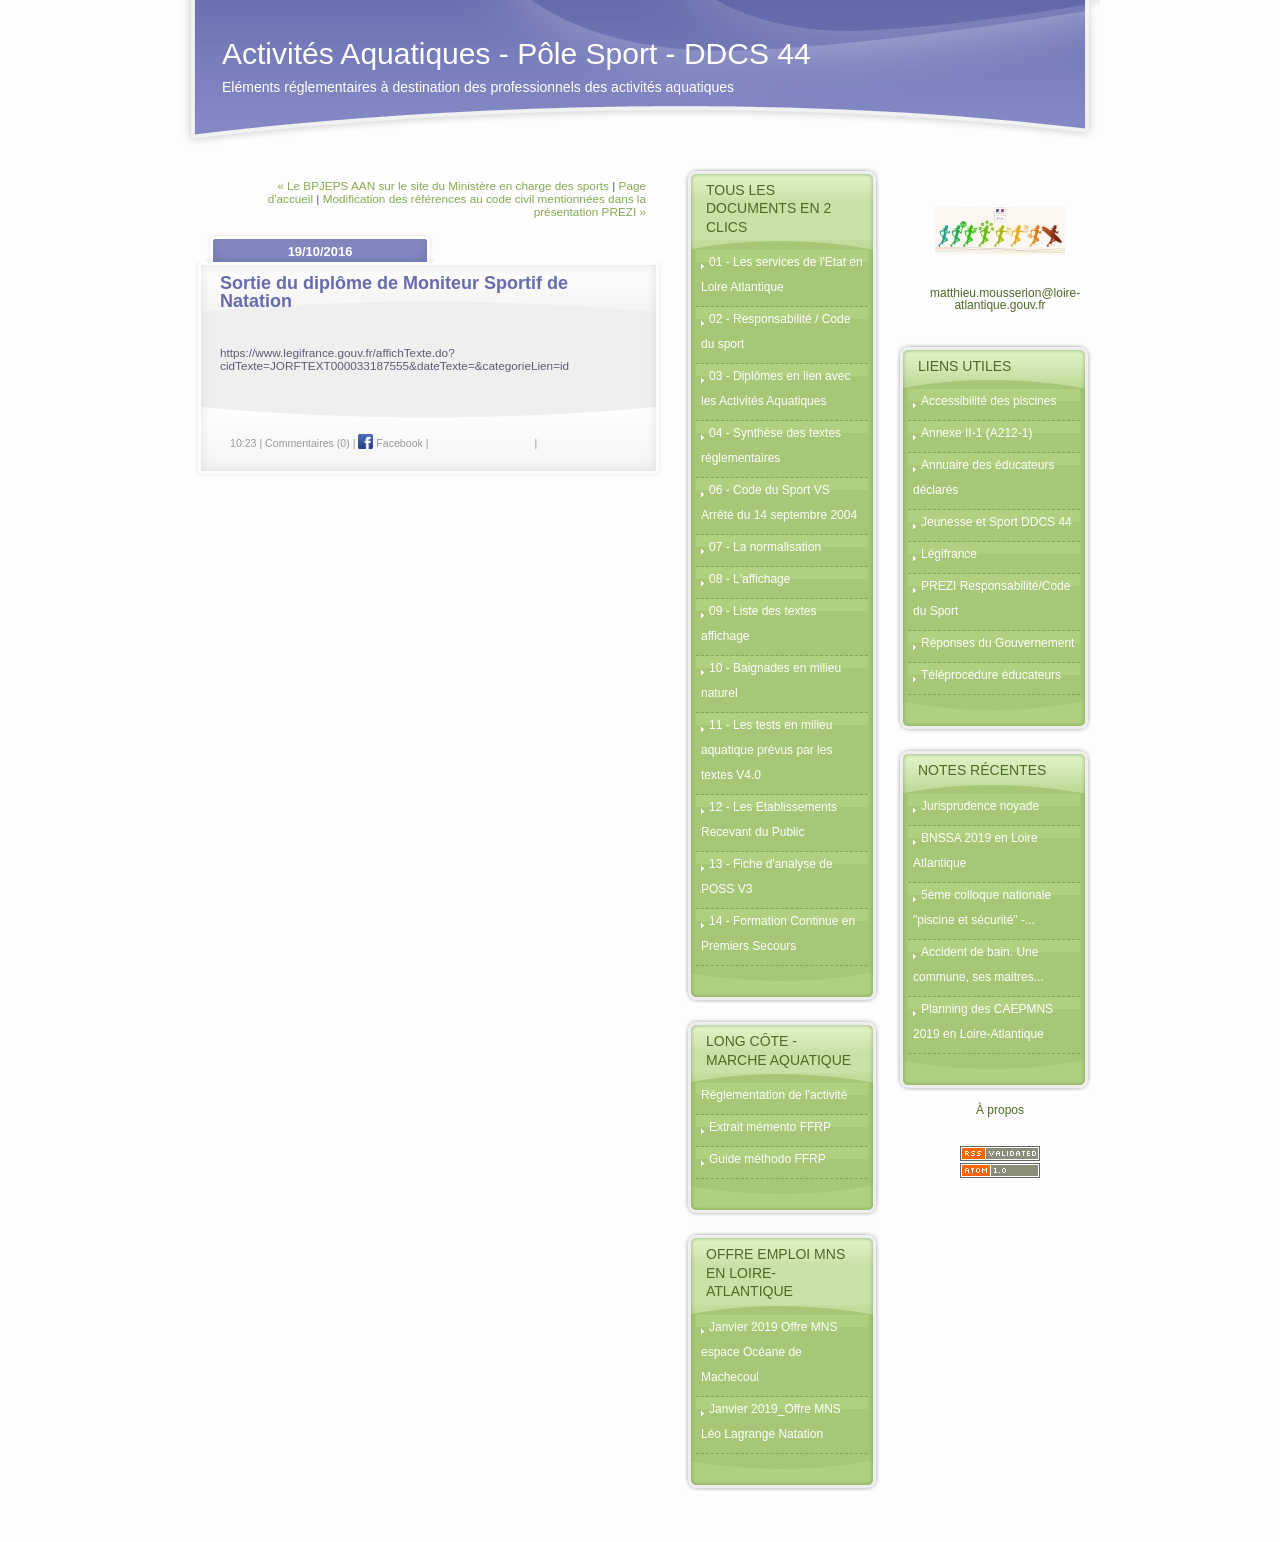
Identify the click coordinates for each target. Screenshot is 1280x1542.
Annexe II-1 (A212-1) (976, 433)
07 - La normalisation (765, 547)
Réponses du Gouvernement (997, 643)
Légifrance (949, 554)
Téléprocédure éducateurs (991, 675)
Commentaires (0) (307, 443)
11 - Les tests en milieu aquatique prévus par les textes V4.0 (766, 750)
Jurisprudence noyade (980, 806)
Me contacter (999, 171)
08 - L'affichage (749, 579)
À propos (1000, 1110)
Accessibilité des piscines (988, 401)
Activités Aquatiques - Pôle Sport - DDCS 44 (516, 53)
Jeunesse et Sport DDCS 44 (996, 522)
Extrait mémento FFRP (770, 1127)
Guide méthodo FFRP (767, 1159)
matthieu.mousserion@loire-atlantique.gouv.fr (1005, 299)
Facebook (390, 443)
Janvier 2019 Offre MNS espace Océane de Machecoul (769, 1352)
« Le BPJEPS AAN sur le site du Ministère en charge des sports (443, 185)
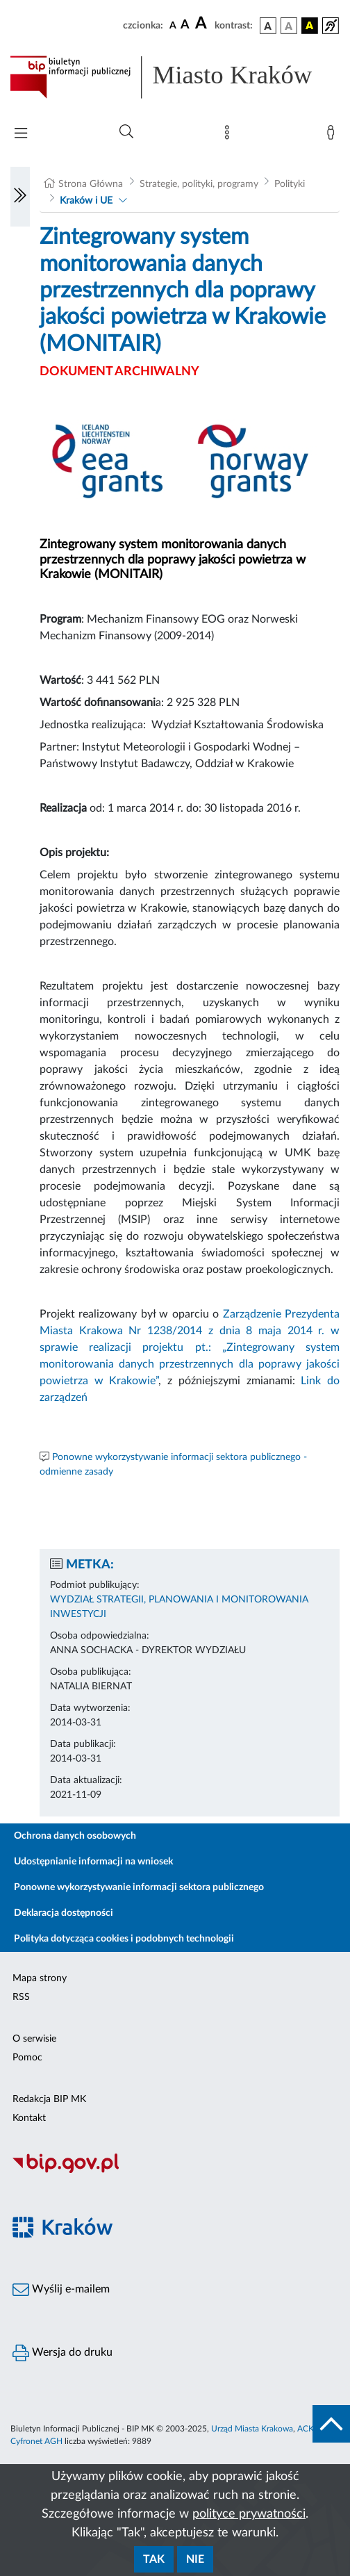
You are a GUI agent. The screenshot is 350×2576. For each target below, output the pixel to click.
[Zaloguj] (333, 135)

...

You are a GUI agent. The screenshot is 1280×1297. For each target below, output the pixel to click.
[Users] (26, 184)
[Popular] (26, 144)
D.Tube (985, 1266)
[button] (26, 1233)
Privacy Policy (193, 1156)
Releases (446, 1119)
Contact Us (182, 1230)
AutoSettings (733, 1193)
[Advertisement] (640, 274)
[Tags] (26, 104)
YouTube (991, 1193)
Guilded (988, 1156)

**What the exercise asks:** Collect every line of the listing that contains the word "target".

**Written response:**
Identify the click coordinates for each target. Screenshot is 1280x1542.
You are a GUI agent. The screenshot is 350×2576. For each target below, output the pixel to click.
You are a GUI agent. The screenshot is 1280×1297. For each target below, output the pixel to click.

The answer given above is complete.